While Pope Benedict XVI visited Jerusalem's holiest sites on Tuesday, touring areas sacred to Muslims, Jews and Christians while stressing the common threads of the three faiths, Vatican officials were scrambling to smooth over Israeli criticism of his performance at Yad Vashem on Monday.
Former Chief Rabbi Yisrael Meir Lau, Yad Vashem director Avner Shalev, and Knesset Speaker Reuven Rivlin were all present at the Hall of Remembrance for the pope's visit last evening and each expressed disappointment afterwards that his remarks there did not contain any expression of personal remorse as a German and former Hitler Youth.
In response, Vatican officials touring with Benedict appear to have over-reached in his defense by initially telling Reuters Tuesday morning that as a youth, Joseph Ratzinger "never, never, never" belonged to the Hitler Youth. When various media then pointed out that Ratzinger himself had admitted his membership, his spokesman, Rev. Federico Lombardi, clarified that he indeed had been involuntarily conscripted into the infamous youth league, like other German teens, "but he opposed Nazi ideology and got out as soon as he could."
Meantime, the pontiff honored an Jewish practice yesterday by placing a written prayer in a cleft in the Western Wall. According to text released by the Vatican, the written prayer said: "God of Abraham, Isaac and Jacob, hear the cry of the afflicted, the fearful, the bereft; send your peace upon this Holy Land, upon the Middle East, upon the entire human family; stir the hearts of all who call upon Your name, to walk humbly in the path of justice and compassion. 'The Lord is good to those who wait for him, to the soul that seeks him' (Lam 3:25)!'"
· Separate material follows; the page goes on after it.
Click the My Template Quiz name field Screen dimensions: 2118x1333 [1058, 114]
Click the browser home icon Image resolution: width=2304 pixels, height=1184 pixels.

Earlier Tuesday morning, the pope visited the Temple Mount where he removed his red shoes to enter the Dome of the Rock mosque. After speaking with the Grand Mufti, the Palestinians' senior Muslim cleric, Pope Benedict declared that the world's three great monotheistic all believed in one God and recognized Abraham as a common forefather.
The pontiff also met with Israel's leading rabbis on Tuesday and delivered the message that he is committed to reconciliation between Christians and Jews. Sephardi Chief Rabbi Shlomo Amar told the pope that because he represents a "large nation of believers that knows what the Bible is", he was bound to pass on the message that "the Jewish people deserve a renaissance, and a little respect - to live in this land."
Chief Ashkenazi Rabbi Yona Metzger congratulated the pontiff on his trip to "the eternal capital of the Jewish people" and spoke of the necessity of dialogue between the faiths. "If a historical meeting such as this, where the head of the largest religion in the world meets in Jerusalem with the head of the Jewish religion, had taken place many years ago," the rabbi asked, "how much blood would have been spared and senseless hatred prevented?"
Metzger praised Benedict for preventing the return to the Catholic Church of the Holocaust denier Bishop Richard Williamson and later reported that the pope had agreed to cease all missionary and conversion activities among the Jews, a message he called "immensely important."
Later, the pope told local Arab Christian leaders gathered in the traditional Upper Room on Mount Zion that their suffering today is like that of Christ on the Cross. He also celebrated Mass at the Garden of Gethsemane, the traditional site where the Bible says Jesus prayed to God for guidance the night before his crucifixion.